LONG STORY SHORT

Blue Moon Camera & Machine Celebrates 20 Years of Bringing Film to Portland

We talk with owner Jake Shivery about the longevity of film photography, customer service, and why he wants to sell you the last camera you’ll ever buy.

Edited by Gabriel Granillo November 10, 2021 Published in the Winter 2021/2022 issue of Portland Monthly

"We’re not telling anybody out there to not shoot digital," says Blue Moon Camera and Machine owner Jake Shivery. "We’re just trying to make sure that we’re providing an opportunity to keep [film] accessible and to keep this stuff running and to keep it available to people who are interested in such things."

Image: Peter Carlson

Anybody who starts a small business can tell you it is a slow drag for the first few years. For Blue Moon Camera and Machine, the St. Johns bastion for vintage film cameras and classic typewriters, it’s taken 20 years to get a solid footing, says owner Jake Shivery. Founding the shop in 2001, just after 9/11 and in the middle of an economic downturn, “was a matter of a bunch of different stars aligning at the same time,” including a sympathetic landlord and a supportive consigner who provided a lot of the shop’s early inventory. Shivery credits the local photography community with keeping Blue Moon bustling, even through a worldwide pandemic. And all the while, Shivery—a large-format photographer in his own right—has helmed the ship, waiting behind pristine glass counters to sell customers what could be the last camera they’ll ever buy. 
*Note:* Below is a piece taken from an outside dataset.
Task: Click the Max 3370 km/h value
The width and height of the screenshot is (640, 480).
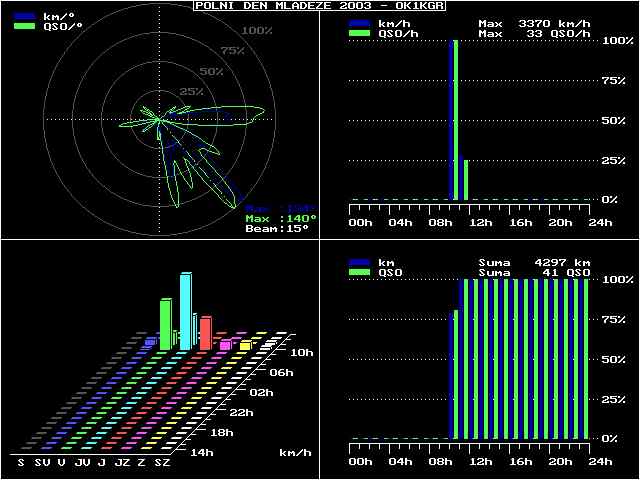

I actually wanted to be a camera salesman.... It’s a really nice way to left-brain and right-brain at the same time, because there is so much technical and there’s so much artistic that work in tandem. Being able to talk with people and discover what their vision is and then translate that into the technical expertise which will allow them to do it—that’s one of the things that make it a really interesting field.

I’m not good enough to be a painter. But you can still make nice visual images, you have a good visual vocabulary with photography, which does take a lot of effort and does take a lot of work and is not as easy as pressing a button. But at the same time, you can [learn photography more quickly] than you can a lot of the other visual arts. My mother was an artist, my father hung his Vietnam-era Pentax Spotmatic around my neck when I was 14 years old, and there was encouragement from the family.

The work that I do is all in large format, so it’s relatively tedious and more expensive per frame.... There has to be a pre-thought-out meditation before you can really make an image that you’re looking for. And I like that workflow a lot better [than digital photography]. And I think that the people that sit for my portraits, they respond to that differently.... Before, on a commercial photoshoot, we’re out and we’re using digital equipment, we’ll make 2,500 frames to pull five. I made 100 frames of large format last year. Period. But I used 85 of them because every time I press that button, there’s a lot more behind each photograph that goes in.

You got to think about what we’re going to be able to see 100 years from now.... It’s The Wizard of Oz argument, right? They made that movie in ’37 or ’39 or something. And they took the actual film and they stuck it in a salt mine. And when it came time to transfer it to home movies and then to VHS and then to Beta[max] and then the LaserDisc and then into Blu-ray and whatever the holographic bubble projection system will be next, it transfers nicely because they’re running it from the source. It would be a challenge for anyone to recover a digital file from 20 years ago.

From a sales perspective [selling digital cameras is] just not what we’re about. We want to be able to sell somebody something that can be heirloom quality, ultimately. I can sell you your last camera. You can be an old man, still using that same camera.... I still own the Spotmatic that Dad gave me when I was 14, and I’m about to turn 50, and that camera still runs.

I liken it to musical instruments. A violin or a cello or a piano is considered to be more seasoned and more valuable because it has experience. Nobody ever really looks at that and says, “Well, you can do all that on the computer.” You can, but it’s not the same. [Blue Moon Camera] is that same kind of thought process. We’re not telling anybody out there to not shoot digital. We’re just trying to make sure that we’re providing an opportunity to keep [film] accessible and to keep this stuff running and to keep it available to people who are interested in such things.

I’ve got a lot of people working really hard for this weird little dream.... It’s unusual for somebody to work here for less than a few years. But even the people that have been here for just a few years, they have their fingerprints on it. They have become a part of the DNA.... And we have always built it from the first day as, “Everything that we’re doing is foundational because this company is not going anywhere.” ... I will be long gone, and if everything is going correctly, [Blue Moon] will still go.